Which brings me in a roundabout way to this delicious pulled pork. It's also cooked long and slow, and has that sweet/tangy/smoky flavour that comes with barbecue - only you don't need coals or smoke or a barbecue. So it's, of course, nothing like Kansas City barbecue, but it's moist and tender and juicy and oh-so-very addictively tasty. AND, you can make it at home in your slow cooker while you gad about your day. You can easily feed it to a crowd (I often put two pork roasts into my 6-quart slow cooker) or freeze some for those days when the after school get-a-quick-meal-on-the-table rush threatens to overwhelm. (It works just as well with a rock-hard frozen roast if you didn't get time to plan ahead.) The recipe and method are shockingly simple.
'Give the laziest man the hardest job and he'll figure out the easiest way to do it." (That's me!)
Slow Cooker Pulled Pork is kitchen gold. You can use it as the base for so many meals: pulled pork tacos or tostadas, add it to wraps (great for school lunches), add it to stir fries or fried rice, serve it over eggs for breakfast or added to a salad for lunch, layer it in quesadillas or Queso Fundido or on top of nachos. You can have pulled pork as the main entree over rice or mashed potatoes, or serve it the traditional way; load into a soft fresh bun with a good amount of creamy, crunchy coleslaw piled on top.
You got this!
Let's Make our Moist & Tender Slow Cooker Pulled Pork
Put the fresh, defrosted, or solidly frozen hunk of meat into the slow cooker. Sprinkle the spices on top, drizzle with honey and vinegar. Close the lid.
Then you turn on the slow cooker and go about your day. Go for a walk, go sky-diving, repaint the outhouse, clean out your rain gutters, or learn a new language.

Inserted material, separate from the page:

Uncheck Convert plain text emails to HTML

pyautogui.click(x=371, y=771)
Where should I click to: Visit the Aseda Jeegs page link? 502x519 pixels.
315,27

Once you're done, come back and open the lid on that aromatic, steaming, drool-inducing slow cooker, lift out the falling-off-the-bone hunk of meat, and shred it up with two forks (or your fingers). The most flavourful, moist, spicy bits are, of course, the cook's reward for doing all the . . . ahem . . . back-breaking prep for this fantastic Slow Cooker Pulled Pork.

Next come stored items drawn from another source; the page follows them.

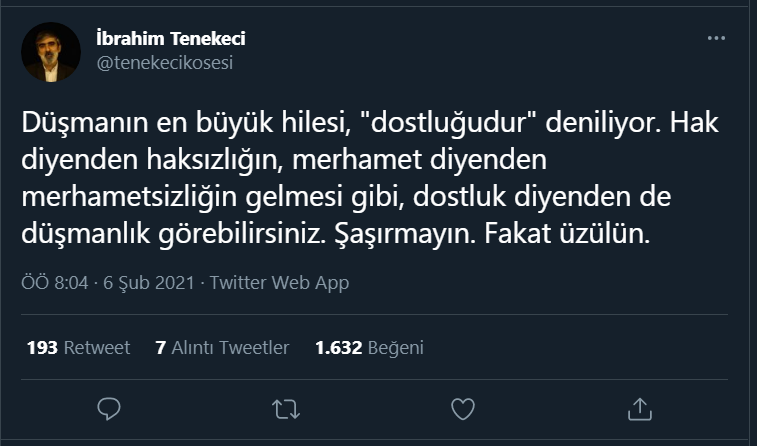Viewport: 757px width, 446px height.
Task: Expand the three-dot more options menu
Action: [x=716, y=38]
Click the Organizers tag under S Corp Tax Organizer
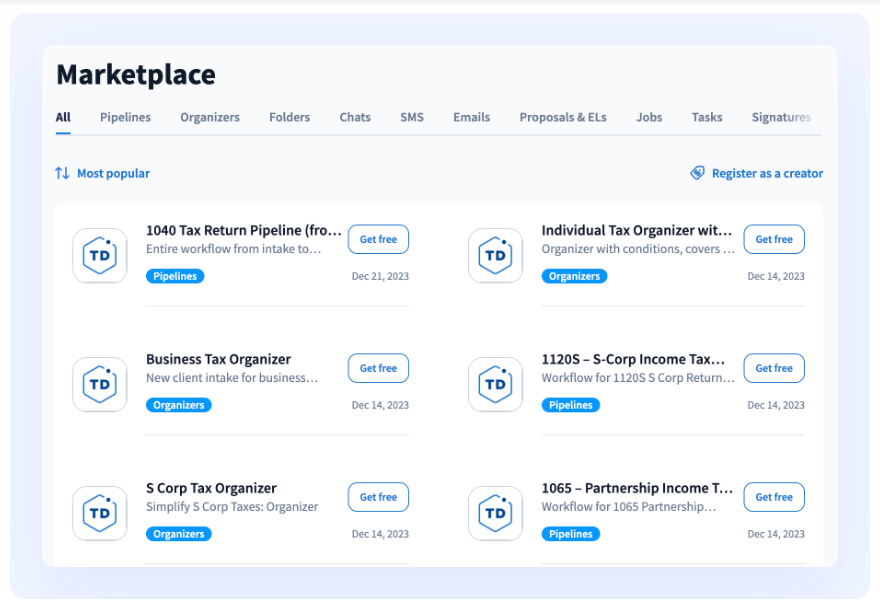Image resolution: width=880 pixels, height=609 pixels. point(178,534)
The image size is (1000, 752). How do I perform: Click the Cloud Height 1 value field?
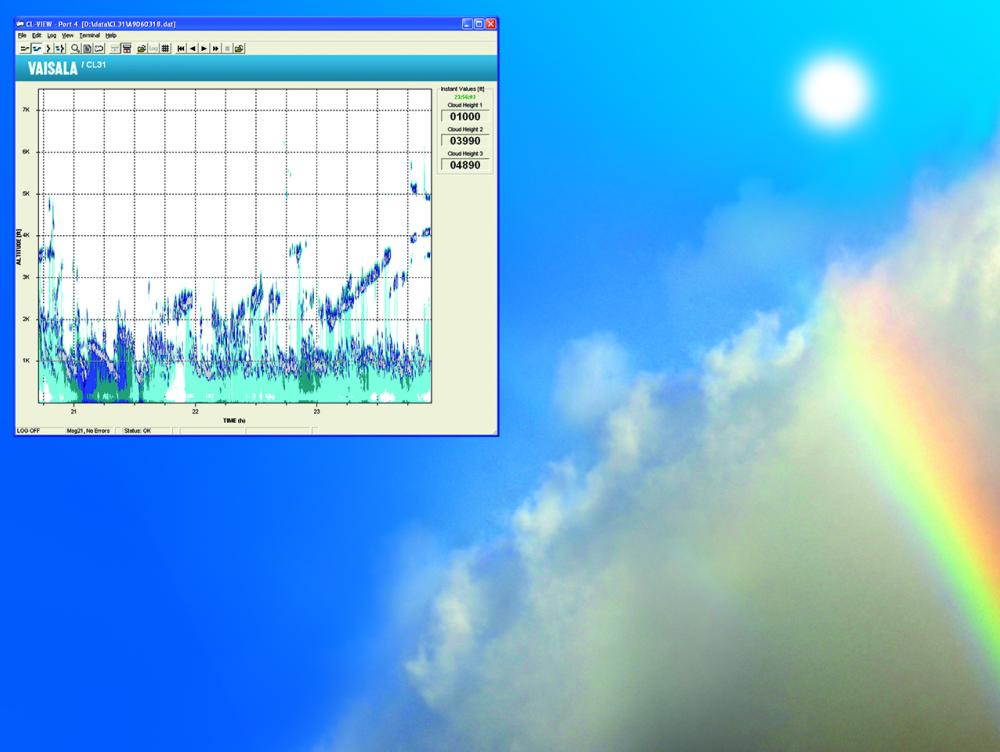tap(466, 117)
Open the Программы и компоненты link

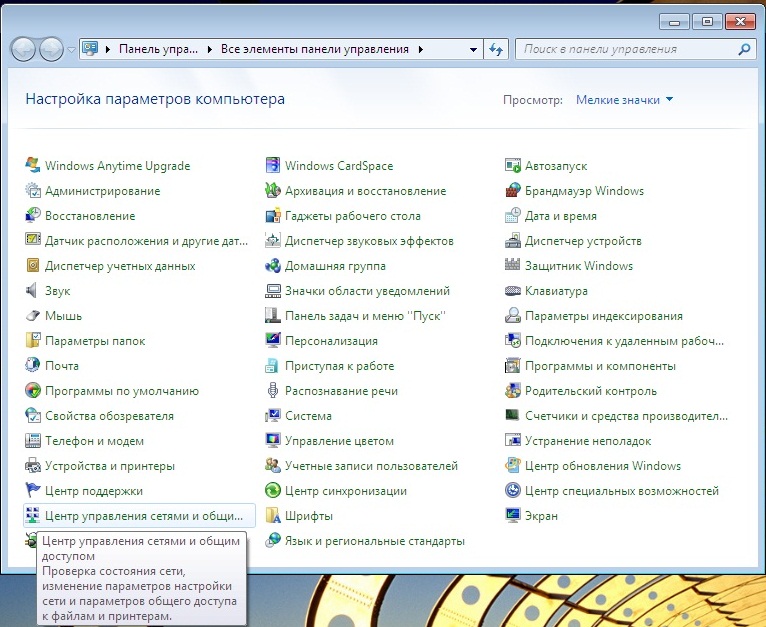point(600,366)
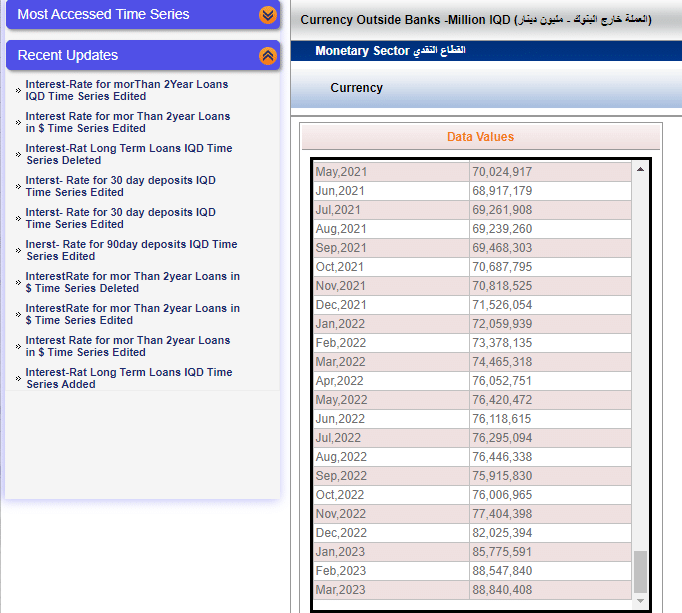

Last step is to toss the meat in all those rich, flavoured braising juices that are left in the slow cooker.
Now it's ready to serve or to use as the base in whatever dish you want.

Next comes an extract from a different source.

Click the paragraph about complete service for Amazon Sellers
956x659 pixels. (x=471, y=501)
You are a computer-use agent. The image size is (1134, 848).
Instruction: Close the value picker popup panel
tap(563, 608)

How many different ways can you think of to use pulled pork?
* * * * *
Kitchen Frau Notes: I like to double the recipe and put 2 pork roasts into my large slow cooker. The cook time stays the same, but you've got twice as much 'kitchen gold'.
If you're out of chili powder, you can also substitute taco seasoning. No honey in the house? Use 3 to 4 tablespoons brown sugar. No vinegar? Use lime or lemon juice.
*You really don't need to measure the ingredients. You can just sprinkle on the amounts to taste for your family's likes; a liberal coating of chili powder, a bit of salt and smoked paprika, and a good drizzle of honey and vinegar.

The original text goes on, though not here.